Sarah de Lagarde will become the first person in the world to use the bionic arm after suffering a a double amputation following a horrifying accident on the London Underground train station
Sarah de Lagarde was run over by two Tube trains at High Barnet station after she lost her footing and fell down the gap between the train and platform edge in September 2022.
Her right arm and leg were crushed by a train as it left the station, and her injuries were worsened when she was hit by another train pulling in.
Ms de Lagarde, from Camden, north London, cried out for help for 15 minutes before somebody heard her and alerted emergency services.
She was the airlifted to hospital and admitted to a specialist unit after the incident, which happened as she travelled home from work.
Sadly, the mother of two lost both her arm and leg, but she will now become the first person in the world to use a new Artitifical intelligence arm that can read her mind.

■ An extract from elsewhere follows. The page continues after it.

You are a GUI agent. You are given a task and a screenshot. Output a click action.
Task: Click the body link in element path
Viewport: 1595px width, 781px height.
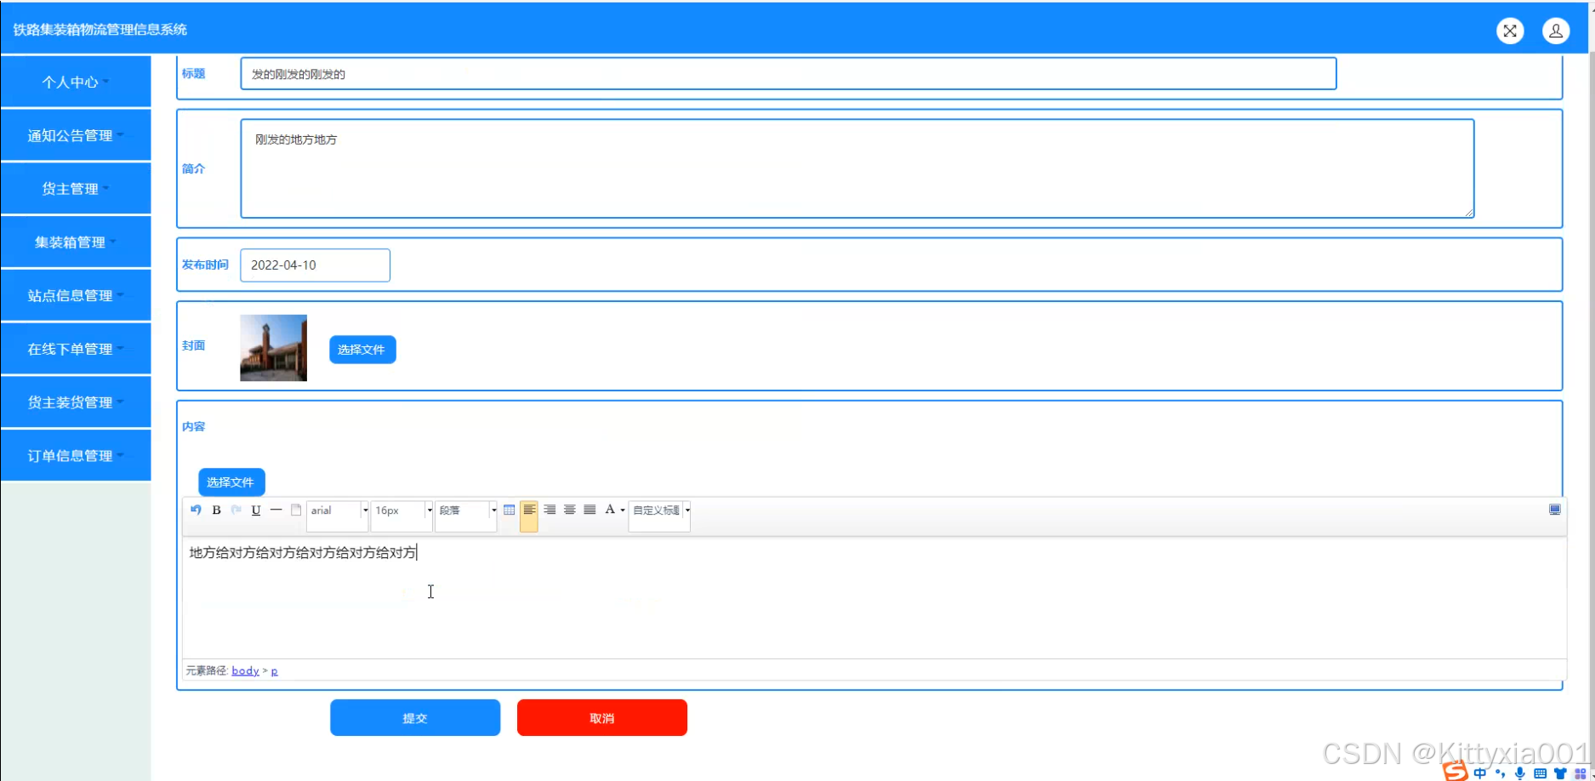[245, 670]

She claims the £250,000 bionic arm has software that can learn the movements she makes ‘most frequently’ and will ‘make it easier for me to do them’ over time.
Her brain will be able to move the arms as she becomes ‘20 per cent robot’ and ‘80 percent human’, reports The Times.
‘The socket will attach to my upper arm and it will have sensors which detect my muscle twitches,’ she said.
‘And the software will convert those impulses into arm movements.’
She added: ‘I have seen videos where the hand is able to hold an egg with three fingers or pick up a coin from a table.’
Her family started fundraising for the bionic arm when they were told it is difficult to get above the elbow prosthetics and would need to pay for a ‘decent functioning arm’ privately.
The page raised in excess of £290,000 and she says her daughters are now ‘really excited’ to see the new technology in action.
In her most recent update on the page in April this year, she said she was able to go on her first trip as a family since she was injured.
She said: ‘It’s completely out of my comfort zone but I feel strongly about reclaiming the things I used to enjoy so much before the accident.
‘7 months ago I was able bodied and climbed Kilimanjaro. 6 months ago I was in a hospital bed, thinking I would never, ever be able to walk, let alone hike again.
‘And now I’ve proved myself wrong. My grin couldn’t be bigger.’